We're striving for acceptance in our
present circumstances. Acceptance brings peace, healing, and freedom - the
freedom to take care of ourselves.
Acceptance is not a one step process. Before we achieve acceptance, we go
toward it in stages of denial, anger, negotiating, and sadness. We call these
stages the grief process. Grief can be frustrating. It can be confusing. We may
vacillate between sadness and denial. Our behaviors may vacillate. Others may
not understand us. We may neither understand our own behavior nor ourselves
while we're grieving our losses. Then one day, things become clear. The fog
lifts, and we see that we have been struggling to face and accept a particular
reality.
Don't worry. If we are taking steps to take care of ourselves, we will move
through this process at exactly the right pace. Be understanding with yourself
and others for the very human way we go through transition.
Today, I will accept the way I go through change. I will accept the grief
process, and its stages, as the way people accept loss and change.
How do we
grieve?
Awkwardly. Imperfectly. Usually with a great deal of resistance. Often, with
anger and attempts to negotiate. Ultimately, by surrendering to the pain.
The grief process, says Elisabeth Kubler Ross, is a five stage process: denial,
anger, bargaining, sadness, and, finally, acceptance. That's how we grieve;
that's how we accept; that's how we forgive; that's how we respond to the many
changes life throws our way.
Although this five-step process looks tidy on paper, it is not tidy in life.

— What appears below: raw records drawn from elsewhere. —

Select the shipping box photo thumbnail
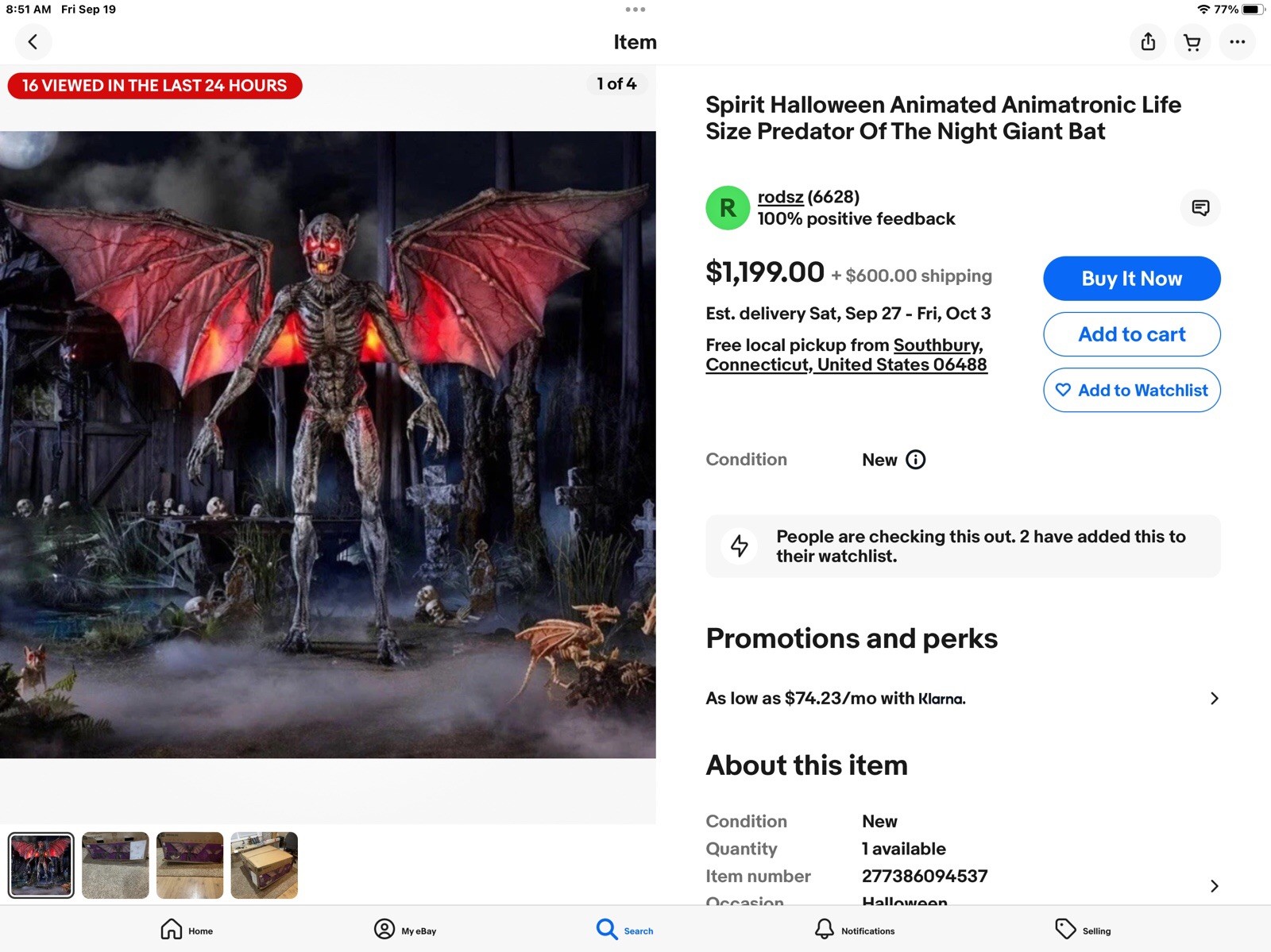 pyautogui.click(x=264, y=865)
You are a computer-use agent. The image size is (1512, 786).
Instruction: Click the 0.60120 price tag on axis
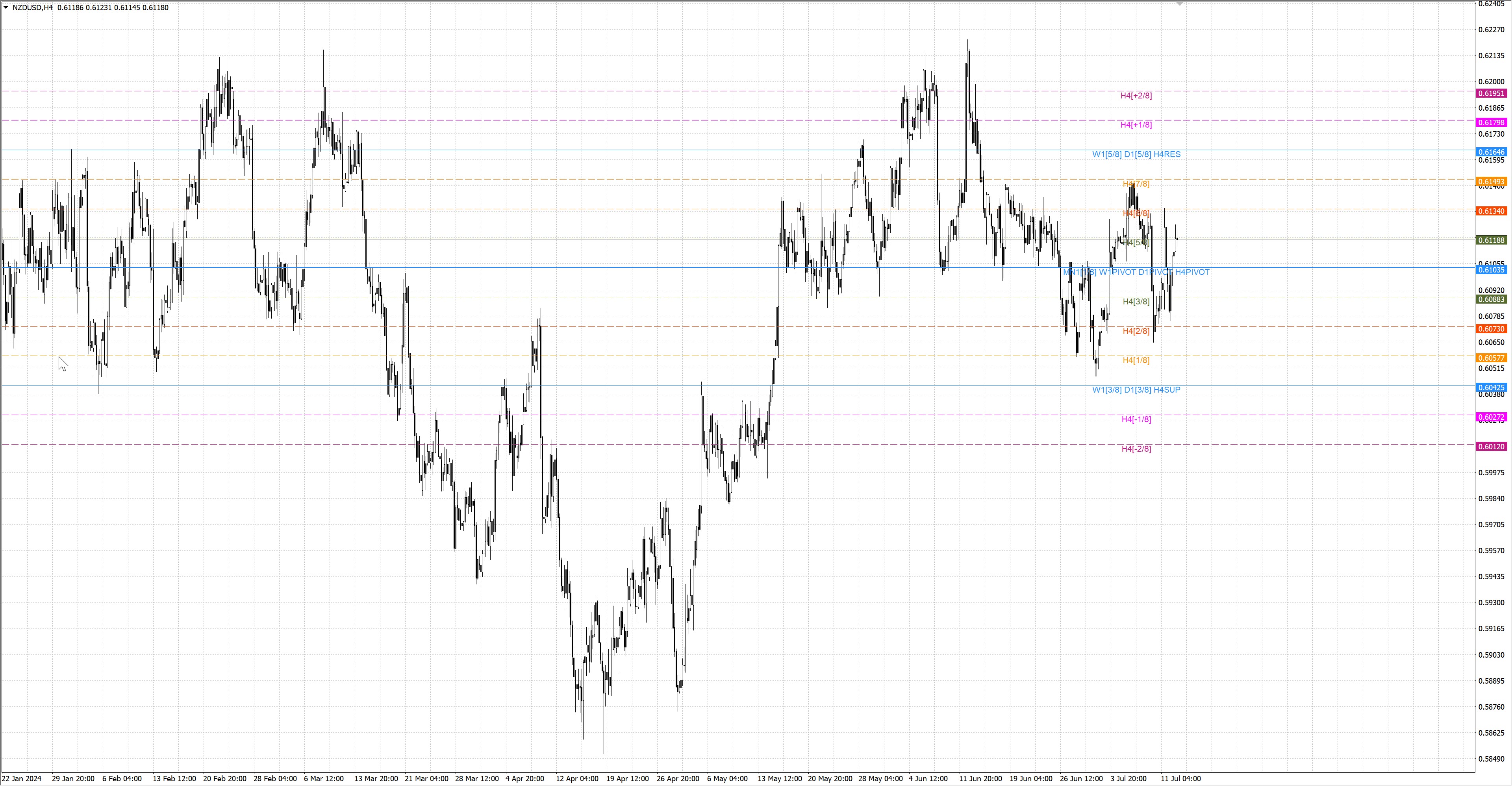tap(1491, 447)
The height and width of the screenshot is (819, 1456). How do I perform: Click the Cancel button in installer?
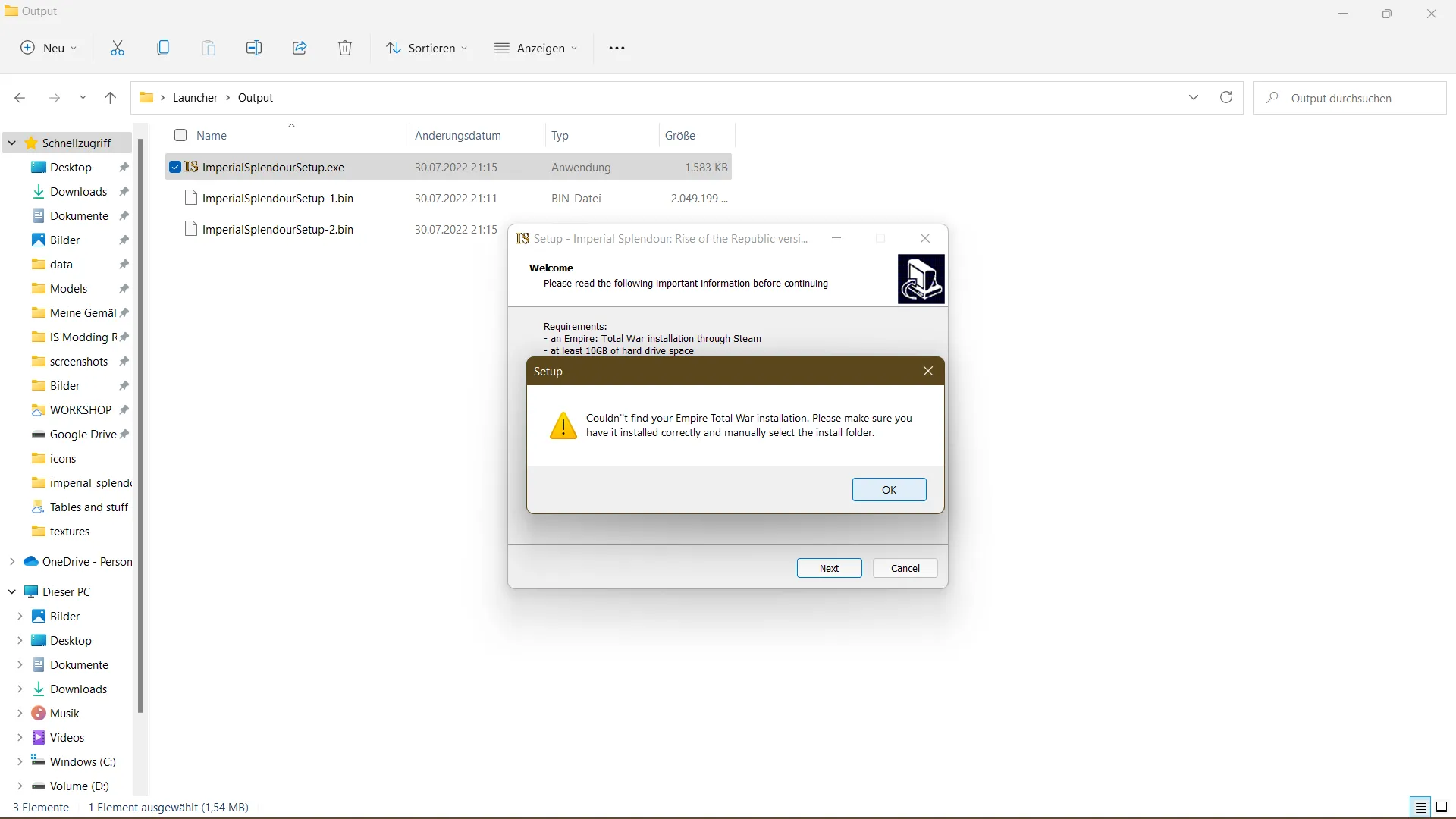905,568
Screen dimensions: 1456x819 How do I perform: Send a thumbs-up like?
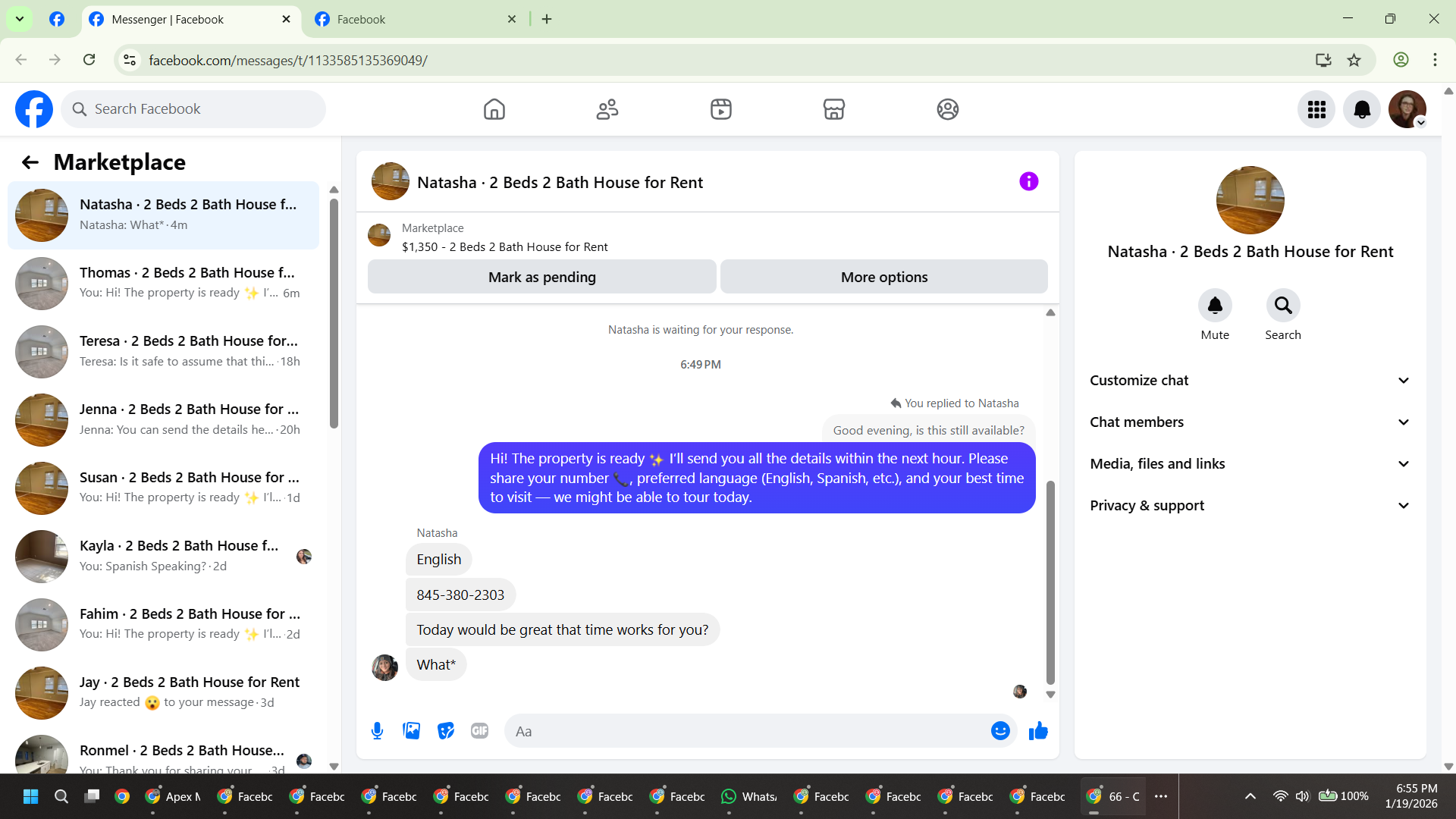tap(1038, 731)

We
do not move through it in a compartmentalized manner. We usually flounder
through, kicking and screaming, with much back and forth movement - until we
reach that peaceful state called acceptance.
When we talk about "unfinished business" from our past, we are
usually referring to losses about which we have not completed grieving. We're
talking about being stuck somewhere in the grief process. Sometimes, the place
where we become stuck is denial.. Passing through denial is the first and most
dangerous stage of grieving, but it is also the first step toward acceptance.
We can learn to understand the grief process and how to apply it to our lives.
Even good changes can bring loss and, consequently, grief. We can learn to help
others and ourselves by understanding and becoming familiar with this process.
We can learn to fully grieve our losses, feel our pain, accept, and forgive, so
we can feel joy and love.
PRAYER: Today, God, help me open
myself to the process of grieving my losses. Help me allow myself to flow
through the grief process, accepting all the stages so I might achieve peace
and acceptance in my life. Help me learn to be gentle with others and myself
while I go through this very human process of healing.
|
Joined: 11/30/2011 Posts: 2105
|
Thank you, George. This can apply to any circumstance in life, not only death of a loved one. I'm going through my sibling disconnecting and severing ties with me. So it is a death of sorts. It does entail all aspects of the grief process. It does require acceptance of the circumstances and hopefully peace will come one day for me. It was good for me to read this today. The only way for me to have peace with this situation is to accept it. Working on it.